Extracted records
# # # # #

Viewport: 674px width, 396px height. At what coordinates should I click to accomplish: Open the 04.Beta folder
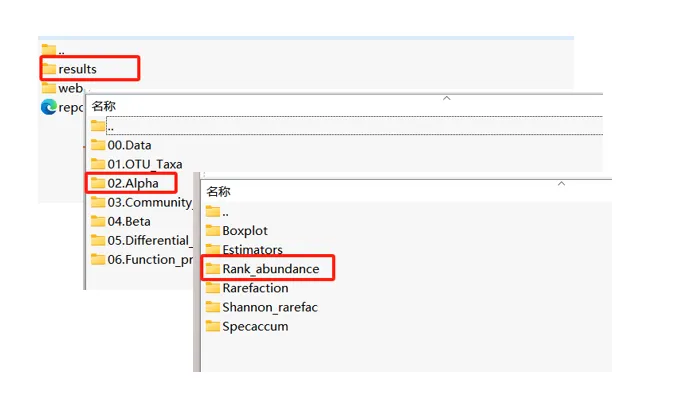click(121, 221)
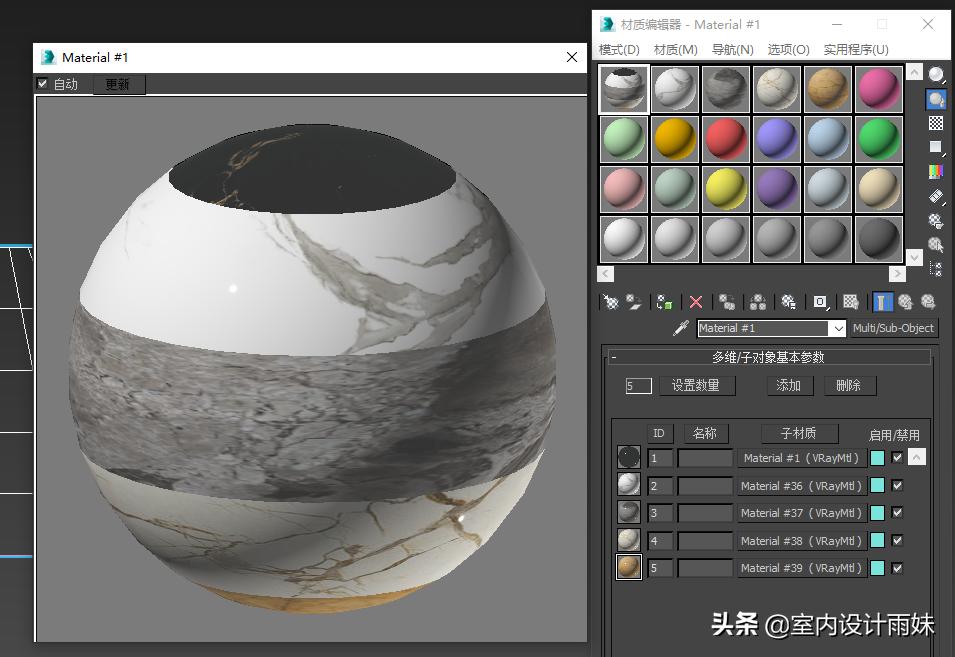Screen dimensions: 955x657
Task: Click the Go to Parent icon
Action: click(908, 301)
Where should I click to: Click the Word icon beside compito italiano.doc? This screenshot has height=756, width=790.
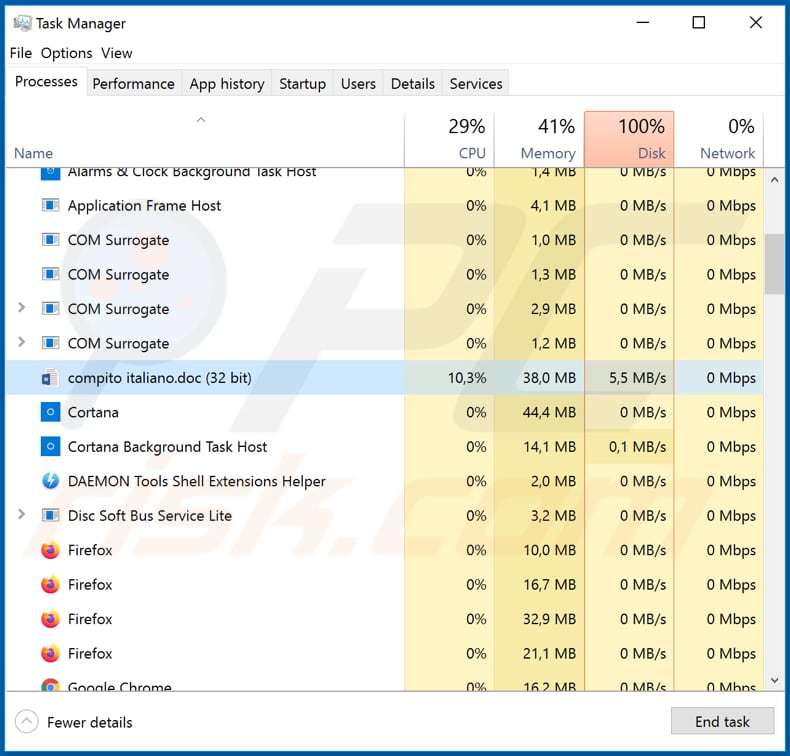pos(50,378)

# # # # #

Problem statement
Leave the pictures out and output the rest of the listing exactly.

Answer section
Viewport: 674px width, 396px height. At what coordinates should I click to accomplish: Open the 04.Beta folder
click(121, 221)
Screen dimensions: 955x657
Task: Click the Go to Parent icon
Action: click(908, 301)
Where should I click to: Click the Word icon beside compito italiano.doc? This screenshot has height=756, width=790.
pos(50,378)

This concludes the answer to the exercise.